Vastegesteld op 8 september 2008
Module 19 Begeleidingstechnieken uit de lichte muziek
Specialisatie:
Lichte muziek
Doelgroep Organist/pianist.
Doelstelling
Pianisten en organisten kunnen arrangementen spelen door uit te gaan van akkoordsymbolen en - patronen, en zijn vertrouwd met overige aspecten die van belang zijn voor de uitvoering van liedbegeleidingen in de lichte muziek.
Studiemateriaal
Handboek met opdrachten.
Studieprogramma
De cursist leert praktisch en theoretisch om te gaan met:
- accoorden, accoordsymbolen en –verbindingen
- begeleidingsritmen, onder meer beat, verdeling van de tellen, groove - stijlen, onder meer pop, rock, swing, reggae
- structuren, onder meer onderdelen als intro, verse en bridge, standaartvorm en akkoordschema’s - arrangementen.
Afsluiting
Dit materiaal is het belangrijkste onderdeel van de specialisatie ‘lichte muziek’ en wordt geëxamineerd in combinatie met het andere onderdeel van deze specialisatie, Module 18:
Vademecum lichte muziek.
De kandidaat levert 3 weken voor het examen bij de examencoördinator een lijst in, waarop een gevarieerd programma van ten minste 5 liedcomposities vermeld staan.
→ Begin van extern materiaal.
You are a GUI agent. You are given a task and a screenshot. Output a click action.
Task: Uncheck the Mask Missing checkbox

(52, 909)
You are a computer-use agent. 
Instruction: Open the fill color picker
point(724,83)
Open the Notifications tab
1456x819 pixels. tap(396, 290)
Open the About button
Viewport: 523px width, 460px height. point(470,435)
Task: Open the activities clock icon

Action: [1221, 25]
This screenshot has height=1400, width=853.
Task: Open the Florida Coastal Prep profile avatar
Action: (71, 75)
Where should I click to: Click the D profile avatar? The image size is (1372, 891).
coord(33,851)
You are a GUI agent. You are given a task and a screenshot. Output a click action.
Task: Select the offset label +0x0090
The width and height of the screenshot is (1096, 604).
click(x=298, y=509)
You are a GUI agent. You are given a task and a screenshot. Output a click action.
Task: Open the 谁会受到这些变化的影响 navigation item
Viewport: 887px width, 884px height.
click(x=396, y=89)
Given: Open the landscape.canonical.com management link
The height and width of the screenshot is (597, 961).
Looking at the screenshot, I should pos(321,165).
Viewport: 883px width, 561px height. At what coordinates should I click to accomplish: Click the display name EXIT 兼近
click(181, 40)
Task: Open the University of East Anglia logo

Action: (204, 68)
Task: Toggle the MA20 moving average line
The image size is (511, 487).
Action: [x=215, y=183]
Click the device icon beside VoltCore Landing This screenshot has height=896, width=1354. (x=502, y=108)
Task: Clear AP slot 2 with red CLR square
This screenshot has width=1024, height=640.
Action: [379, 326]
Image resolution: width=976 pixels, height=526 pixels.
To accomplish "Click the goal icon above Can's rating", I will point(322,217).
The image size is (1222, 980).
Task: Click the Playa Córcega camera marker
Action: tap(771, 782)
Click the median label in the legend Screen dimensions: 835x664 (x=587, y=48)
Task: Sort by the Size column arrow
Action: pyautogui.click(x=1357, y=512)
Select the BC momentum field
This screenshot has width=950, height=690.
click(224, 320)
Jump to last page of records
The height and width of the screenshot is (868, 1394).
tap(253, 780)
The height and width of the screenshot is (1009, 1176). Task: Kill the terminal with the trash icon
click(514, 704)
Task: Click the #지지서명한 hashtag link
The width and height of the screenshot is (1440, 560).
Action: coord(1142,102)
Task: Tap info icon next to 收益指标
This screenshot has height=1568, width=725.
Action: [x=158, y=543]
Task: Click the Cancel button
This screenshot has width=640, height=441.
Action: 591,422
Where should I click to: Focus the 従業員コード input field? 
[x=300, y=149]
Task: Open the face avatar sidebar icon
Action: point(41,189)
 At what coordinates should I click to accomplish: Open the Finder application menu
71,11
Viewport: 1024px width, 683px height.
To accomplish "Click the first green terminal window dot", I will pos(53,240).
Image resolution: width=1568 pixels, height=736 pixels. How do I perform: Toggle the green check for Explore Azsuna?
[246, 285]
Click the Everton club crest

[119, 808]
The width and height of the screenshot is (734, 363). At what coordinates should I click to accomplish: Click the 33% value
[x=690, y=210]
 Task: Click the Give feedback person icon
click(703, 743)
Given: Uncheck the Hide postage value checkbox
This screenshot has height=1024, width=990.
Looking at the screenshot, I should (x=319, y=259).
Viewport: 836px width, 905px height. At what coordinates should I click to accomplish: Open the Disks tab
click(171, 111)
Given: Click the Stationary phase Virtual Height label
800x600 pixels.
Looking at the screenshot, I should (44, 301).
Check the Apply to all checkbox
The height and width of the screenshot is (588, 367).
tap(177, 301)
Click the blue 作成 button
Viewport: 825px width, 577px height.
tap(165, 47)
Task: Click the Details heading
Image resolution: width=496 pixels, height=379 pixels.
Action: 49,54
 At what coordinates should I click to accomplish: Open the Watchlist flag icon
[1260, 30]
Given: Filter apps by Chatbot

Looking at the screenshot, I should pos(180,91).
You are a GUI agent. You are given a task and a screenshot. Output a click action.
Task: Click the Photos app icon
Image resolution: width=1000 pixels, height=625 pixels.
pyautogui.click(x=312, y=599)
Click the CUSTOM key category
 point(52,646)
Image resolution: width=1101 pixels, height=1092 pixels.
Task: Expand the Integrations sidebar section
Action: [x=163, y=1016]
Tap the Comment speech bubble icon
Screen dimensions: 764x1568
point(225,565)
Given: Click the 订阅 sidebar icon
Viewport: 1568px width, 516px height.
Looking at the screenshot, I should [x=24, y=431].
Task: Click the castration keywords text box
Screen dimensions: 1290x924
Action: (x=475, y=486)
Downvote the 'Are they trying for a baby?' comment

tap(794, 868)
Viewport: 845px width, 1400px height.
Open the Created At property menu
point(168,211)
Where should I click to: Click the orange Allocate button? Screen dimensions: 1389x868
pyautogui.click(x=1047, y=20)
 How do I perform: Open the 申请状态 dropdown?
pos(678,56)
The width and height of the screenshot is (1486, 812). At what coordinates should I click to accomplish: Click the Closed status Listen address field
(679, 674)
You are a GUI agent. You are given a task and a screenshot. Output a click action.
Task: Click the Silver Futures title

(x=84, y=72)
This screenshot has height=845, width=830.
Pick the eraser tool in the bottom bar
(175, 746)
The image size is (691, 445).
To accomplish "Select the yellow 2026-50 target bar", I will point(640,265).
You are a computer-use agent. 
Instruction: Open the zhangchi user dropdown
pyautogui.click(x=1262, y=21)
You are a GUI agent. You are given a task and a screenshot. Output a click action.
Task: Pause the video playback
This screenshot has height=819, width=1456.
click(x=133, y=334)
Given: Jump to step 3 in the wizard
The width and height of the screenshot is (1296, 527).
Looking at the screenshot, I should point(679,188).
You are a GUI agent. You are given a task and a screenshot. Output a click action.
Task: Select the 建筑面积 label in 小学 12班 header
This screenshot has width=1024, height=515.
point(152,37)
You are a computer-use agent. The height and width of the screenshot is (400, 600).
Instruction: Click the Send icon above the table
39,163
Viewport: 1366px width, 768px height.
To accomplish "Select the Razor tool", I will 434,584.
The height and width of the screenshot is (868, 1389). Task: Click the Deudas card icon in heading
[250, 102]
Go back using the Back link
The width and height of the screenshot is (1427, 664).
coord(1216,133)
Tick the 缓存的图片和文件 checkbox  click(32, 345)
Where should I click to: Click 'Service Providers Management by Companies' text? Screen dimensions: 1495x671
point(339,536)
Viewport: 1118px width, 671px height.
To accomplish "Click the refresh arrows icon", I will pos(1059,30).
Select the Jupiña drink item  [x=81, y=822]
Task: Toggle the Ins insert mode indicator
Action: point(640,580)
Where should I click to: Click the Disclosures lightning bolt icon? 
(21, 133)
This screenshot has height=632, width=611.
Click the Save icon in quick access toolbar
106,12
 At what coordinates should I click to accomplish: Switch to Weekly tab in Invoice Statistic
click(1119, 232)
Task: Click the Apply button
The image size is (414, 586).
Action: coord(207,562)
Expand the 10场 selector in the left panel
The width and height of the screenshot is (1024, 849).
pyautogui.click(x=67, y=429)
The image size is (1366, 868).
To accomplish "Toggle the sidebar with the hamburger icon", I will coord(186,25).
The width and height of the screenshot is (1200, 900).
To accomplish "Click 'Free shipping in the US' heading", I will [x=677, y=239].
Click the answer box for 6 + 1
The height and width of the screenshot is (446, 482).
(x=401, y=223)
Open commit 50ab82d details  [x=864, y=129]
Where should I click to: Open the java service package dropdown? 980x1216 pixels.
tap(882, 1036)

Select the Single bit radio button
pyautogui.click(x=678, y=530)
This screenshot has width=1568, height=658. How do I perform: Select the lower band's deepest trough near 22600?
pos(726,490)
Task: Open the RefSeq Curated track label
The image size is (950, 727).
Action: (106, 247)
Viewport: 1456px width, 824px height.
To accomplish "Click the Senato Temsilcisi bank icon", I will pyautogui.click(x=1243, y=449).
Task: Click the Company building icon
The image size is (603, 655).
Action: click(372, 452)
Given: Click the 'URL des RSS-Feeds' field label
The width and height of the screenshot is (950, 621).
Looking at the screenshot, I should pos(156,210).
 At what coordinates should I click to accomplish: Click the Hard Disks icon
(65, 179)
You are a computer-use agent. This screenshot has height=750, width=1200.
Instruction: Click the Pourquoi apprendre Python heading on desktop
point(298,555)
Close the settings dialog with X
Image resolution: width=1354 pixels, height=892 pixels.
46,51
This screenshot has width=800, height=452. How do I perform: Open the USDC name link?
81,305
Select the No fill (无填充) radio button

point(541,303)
Dit programma behoeft de goedkeuring van de examencoördinator. Uit deze lijst kiest de examencommissie even voor het examen enkele stukken, die de kandidaat op piano en/of orgel speelt. Hierbij kan hij/zij onderdelen van het Studieprogramma opnemen. Het is toegestaan van genoteerde improvisatie- en/of
akkoordenschema’s gebruik te maken. Overige aspecten van het Studieprogramma worden geëxamineerd na afloop van het musiceergedeelte van het examen.